-- Begin Text excerpt --

Opinion: Why the Globe might not want to target an elite audience
What about the old notion of journalism’s purpose being “to afflict the comfortable and comfort the afflicted”? The Globe and Mail today seems more interested in reflecting and reinforcing the assumptions of its tribe—those with household incomes of $125,000—than in challenging them.
By Ira Basen, Future of News editor
George Brown, who founded The Globe and Mail newspaper in 1844, was no friend of the masses.
He was distrustful of American-style direct democracy and deeply hostile to unions. When printers went on strike against his newspaper in 1872 in support of a nine-hour day, Brown was outraged. “It is utterly ridiculous to talk of the rapacity and despotism of the employer,” he fumed. “The tyranny of the employed over his master would be an infinitely truer version of the case.”

-- End Text excerpt --
-- Begin Given information --

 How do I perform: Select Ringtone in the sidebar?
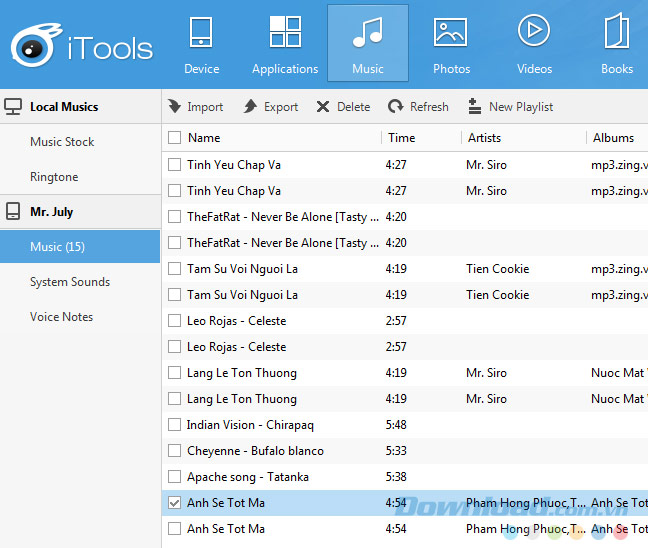[x=54, y=177]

-- End Given information --

## Problem to work on
Continue the opinion piece on The Globe and Mail and its audience from its last sentence.

## Exercise output
And so it is entirely possible that Brown would be delighted to learn that the current iteration of his newspaper is not particularly interested in appealing to the working stiff. Its target audience is people with household incomes of $125,000, substantially above the $76,000 that the National Household Survey has determined is the median family income in Canada today.
It’s no secret that The Globe and Mail has long seen itself as a paper with an elite readership. But just how elite they are, and how the Globe plans to attract more of them, received some unexpected clarity last week, thanks to remarks delivered by publisher Phillip Crawley to the World Publishing Expo in Berlin.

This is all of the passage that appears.